EXERCISE AIM:
An exact reproduction of all the data is needed, with no images in it.

━━━━━━━━━━

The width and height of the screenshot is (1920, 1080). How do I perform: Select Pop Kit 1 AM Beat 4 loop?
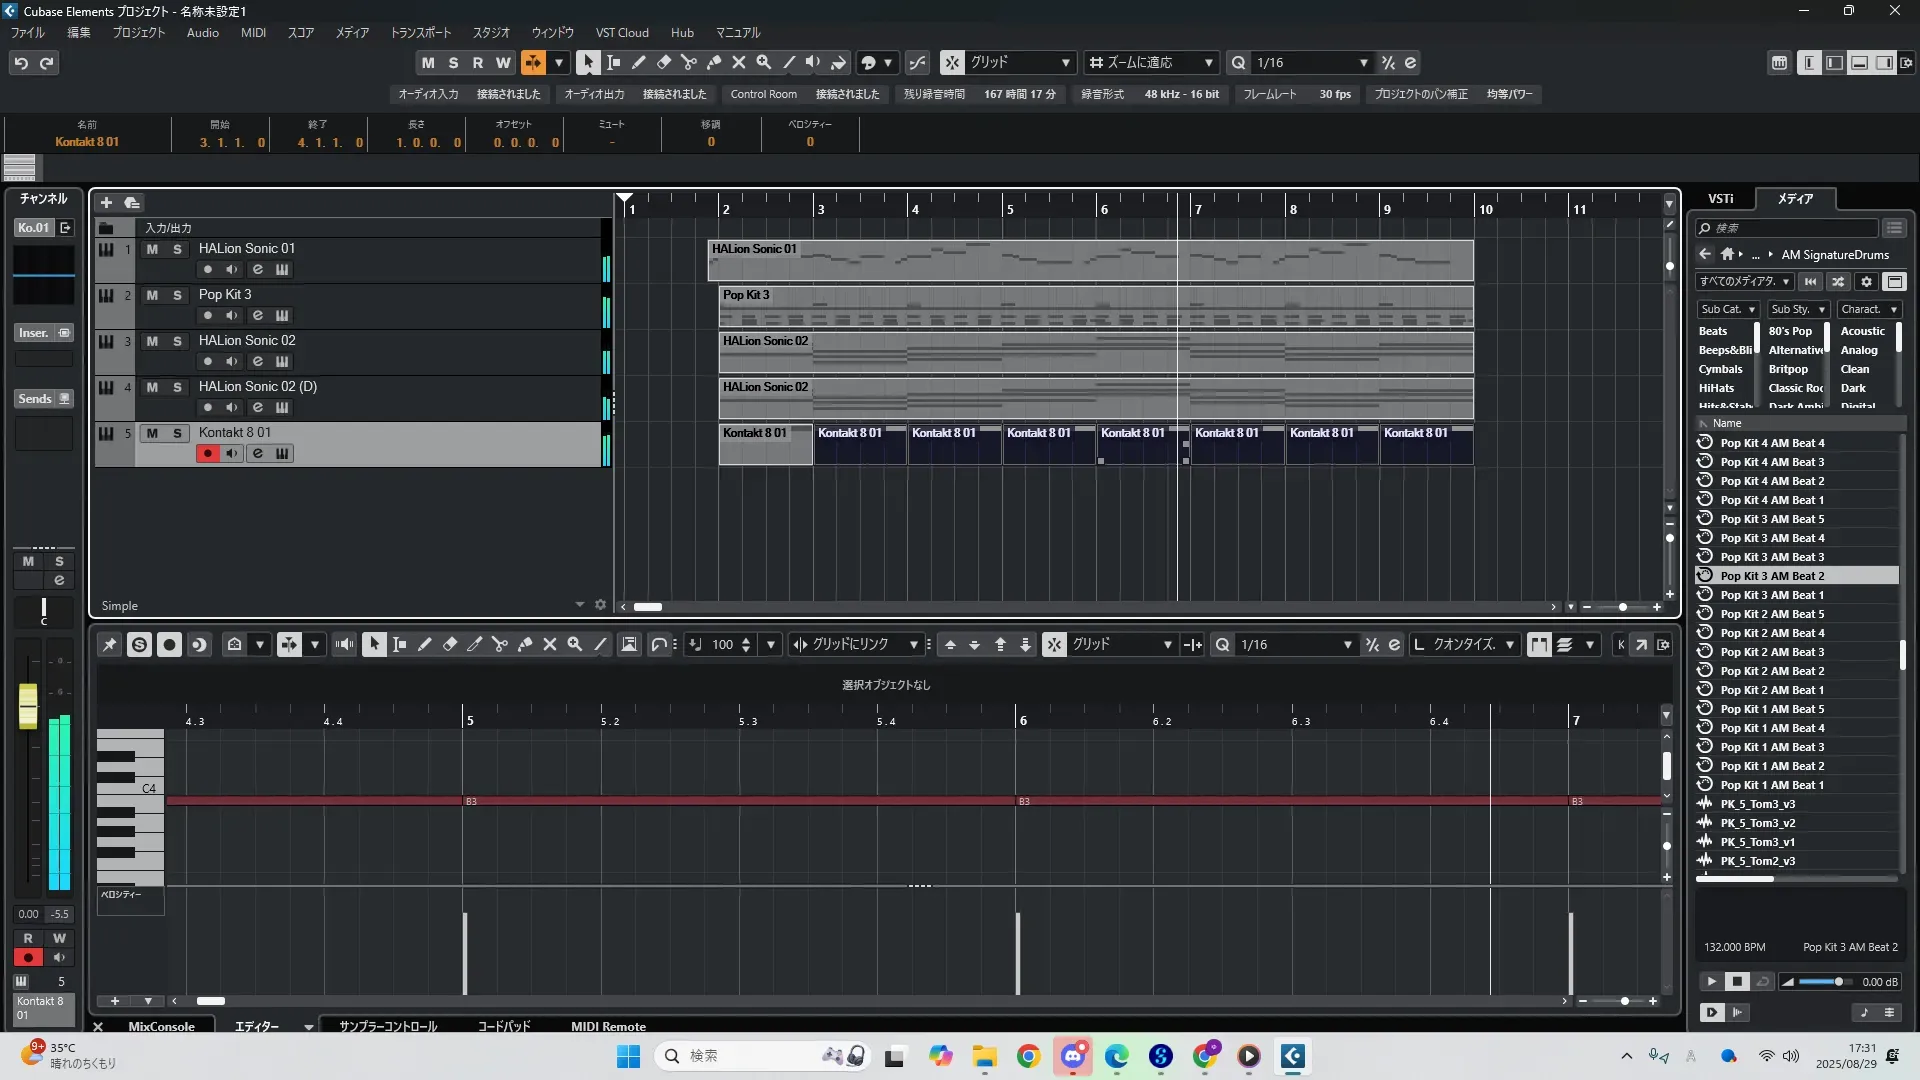pyautogui.click(x=1772, y=728)
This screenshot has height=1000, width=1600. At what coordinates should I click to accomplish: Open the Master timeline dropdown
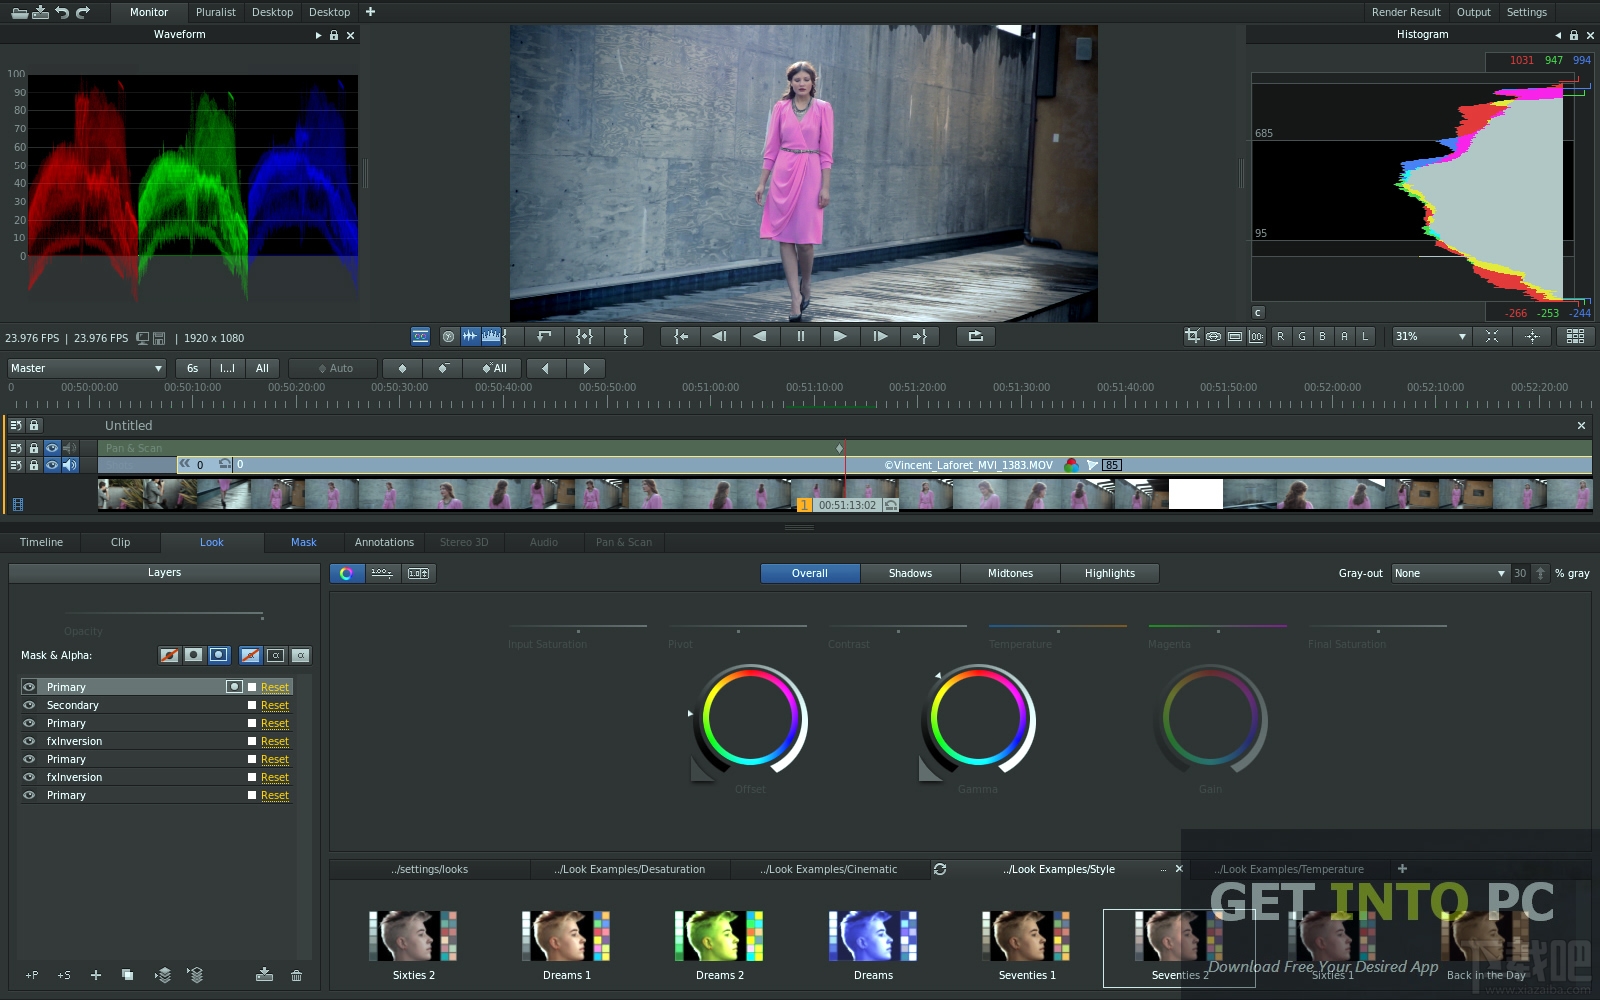click(x=85, y=368)
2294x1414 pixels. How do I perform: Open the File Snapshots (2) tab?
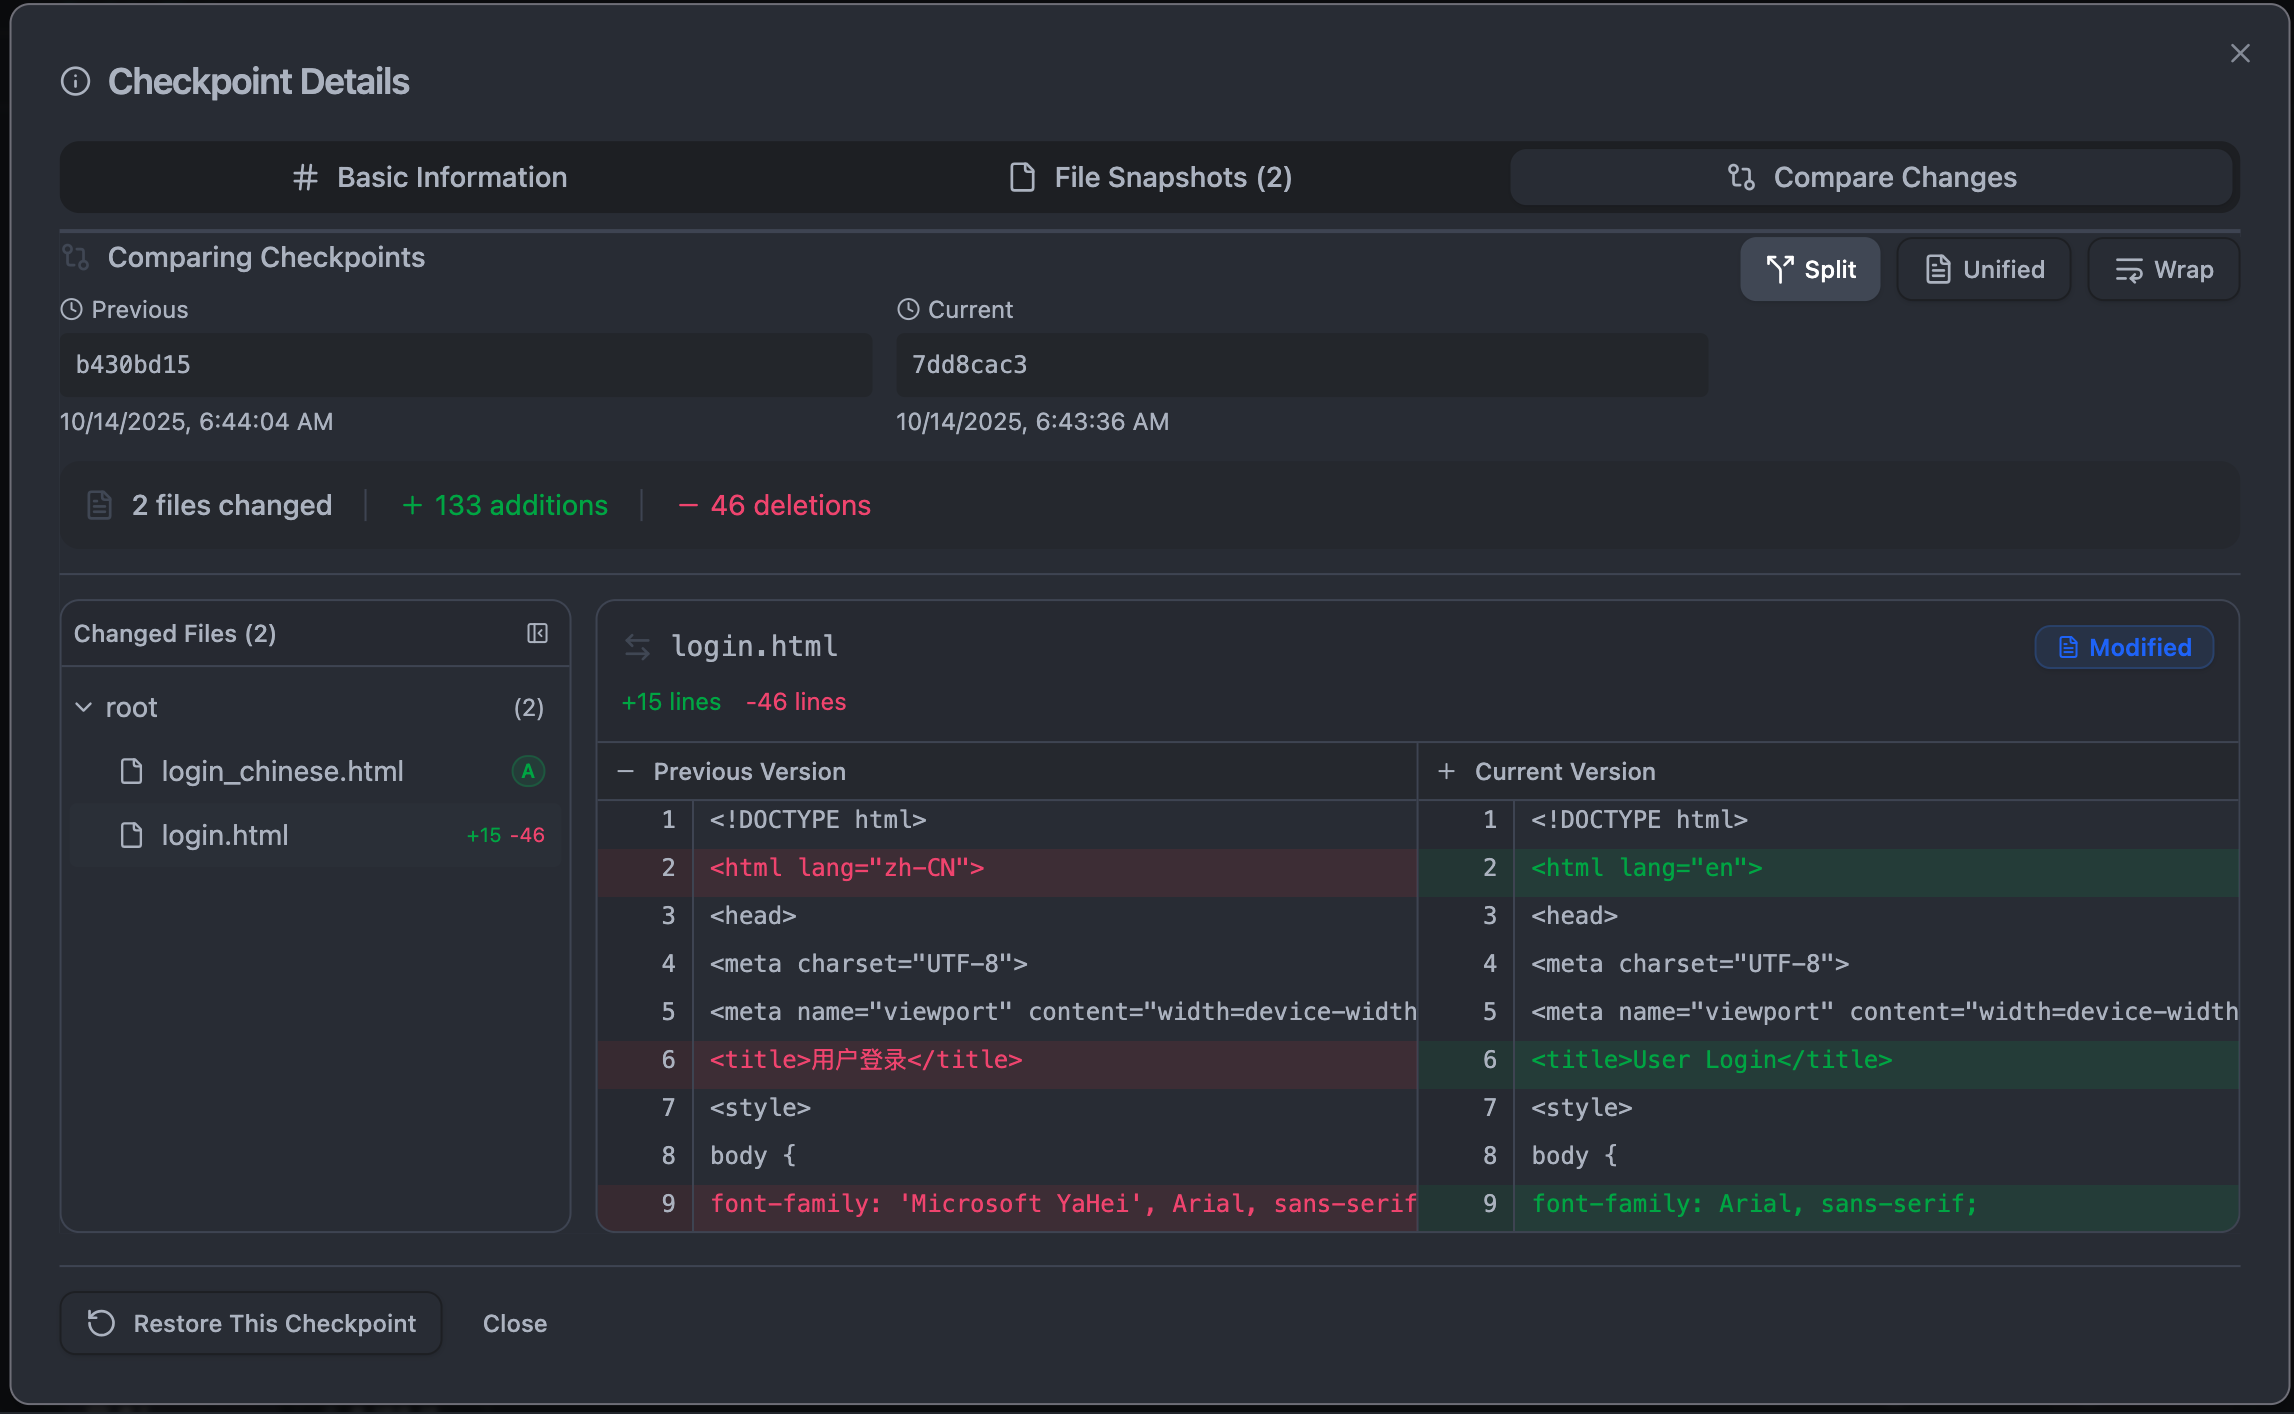(x=1150, y=177)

━━━━━━━━━━

ANSWER TO THE PROBLEM:
The width and height of the screenshot is (1920, 1080). How do I perform: Select Pop Kit 1 AM Beat 4 loop?
pyautogui.click(x=1772, y=728)
This screenshot has height=1000, width=1600. At what coordinates should I click to accomplish: Open the Master timeline dropdown
click(x=85, y=368)
2294x1414 pixels. How do I perform: Open the File Snapshots (2) tab?
(x=1150, y=177)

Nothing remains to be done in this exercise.